Edward Burtynsky announces world premiere of “In the Wake of Progress”

Commissioned and co-produced by Luminato Festival Toronto, the immersive media installation takes over the digital screens framing Yonge-Dundas Square on June 11 and 12, 2022.

Canadian artist Edward Burtynsky announced the world premiere of his first major immersive artwork, In the Wake of Progress.

Forty years in the making, this multimedia project bears witness to the impact of human industry on the planet. The experience is available to audiences this summer as unique indoor and outdoor presentations.

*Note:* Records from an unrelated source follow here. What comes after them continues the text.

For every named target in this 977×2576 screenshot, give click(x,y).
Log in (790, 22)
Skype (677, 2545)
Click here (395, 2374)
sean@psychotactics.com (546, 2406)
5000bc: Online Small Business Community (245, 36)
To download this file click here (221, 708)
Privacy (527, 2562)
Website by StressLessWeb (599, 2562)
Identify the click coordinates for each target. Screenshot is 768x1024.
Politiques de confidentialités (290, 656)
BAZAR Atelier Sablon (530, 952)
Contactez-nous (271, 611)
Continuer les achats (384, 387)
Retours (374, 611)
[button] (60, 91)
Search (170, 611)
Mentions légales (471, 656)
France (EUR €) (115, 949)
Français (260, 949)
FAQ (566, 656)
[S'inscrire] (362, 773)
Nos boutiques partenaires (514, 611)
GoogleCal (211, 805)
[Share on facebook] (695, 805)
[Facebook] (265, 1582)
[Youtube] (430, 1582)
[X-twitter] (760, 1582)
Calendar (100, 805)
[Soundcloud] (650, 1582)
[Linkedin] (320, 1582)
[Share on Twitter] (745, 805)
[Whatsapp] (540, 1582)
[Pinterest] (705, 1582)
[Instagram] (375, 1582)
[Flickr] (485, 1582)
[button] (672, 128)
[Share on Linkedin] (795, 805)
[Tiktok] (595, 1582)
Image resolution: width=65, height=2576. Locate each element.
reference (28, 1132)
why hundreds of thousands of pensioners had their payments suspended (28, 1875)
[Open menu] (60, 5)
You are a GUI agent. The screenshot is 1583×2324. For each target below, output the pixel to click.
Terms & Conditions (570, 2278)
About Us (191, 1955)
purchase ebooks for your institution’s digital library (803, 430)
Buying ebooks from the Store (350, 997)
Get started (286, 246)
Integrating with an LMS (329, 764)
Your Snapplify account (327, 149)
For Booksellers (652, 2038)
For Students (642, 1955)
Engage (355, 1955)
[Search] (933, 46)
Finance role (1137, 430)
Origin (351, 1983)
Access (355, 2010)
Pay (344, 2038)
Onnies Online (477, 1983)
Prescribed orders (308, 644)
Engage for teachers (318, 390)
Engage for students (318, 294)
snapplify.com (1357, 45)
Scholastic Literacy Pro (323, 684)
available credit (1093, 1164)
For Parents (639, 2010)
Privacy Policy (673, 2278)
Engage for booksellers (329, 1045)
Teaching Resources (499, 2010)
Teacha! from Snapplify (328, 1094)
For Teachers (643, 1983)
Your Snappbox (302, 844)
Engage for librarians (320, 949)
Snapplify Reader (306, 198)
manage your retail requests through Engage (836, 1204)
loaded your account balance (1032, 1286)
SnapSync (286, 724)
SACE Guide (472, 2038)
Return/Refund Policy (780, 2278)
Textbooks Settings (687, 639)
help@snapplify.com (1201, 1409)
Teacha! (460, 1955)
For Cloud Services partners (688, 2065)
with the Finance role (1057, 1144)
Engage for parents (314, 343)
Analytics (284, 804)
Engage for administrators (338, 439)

Co-produced by Canadian musician Bob Ezrin (known for his work with Pink Floyd, Andrea Bocelli, Peter Gabriel, Taylor Swift and more), In the Wake of Progress is a 22-minute event combining video and photographs from throughout Burtynsky’s career, fully choreographed to an original score composed by Phil Strong, with vocals by award-winning Cree Métis artist iskwē and performances by musicians of The Glenn Gould School at The Royal Conservatory of Music.

Commissioned and co-produced by Luminato Festival Toronto, and premiering as the marquee event of the Festival’s opening weekend at Yonge-Dundas Square on June 11 and 12, 2022, In the Wake of Progress will be a stunning takeover of the Square’s surrounding digital screens, enveloping audiences in a 280° array of his famous imagery, including new and never-before-seen work.

On the heels of the free, outdoor world premiere, In the Wake of Progress will launch as an indoor immersive experience in Toronto following the festival.

“My hope is that this project, presented in venues and public squares globally — reaching nearly as far as I have travelled to create it — will provide a poignant statement illustrating the extent of human taking for the sake of modern progress. Places that were once, just beyond recent memory, abundant and pristine nature, are now transformed into landscapes of glass and concrete, sound and light. Where once there were forests, dense with biodiversity, now there are concrete jungles dense with the trappings of human life,” says Edward Burtynsky.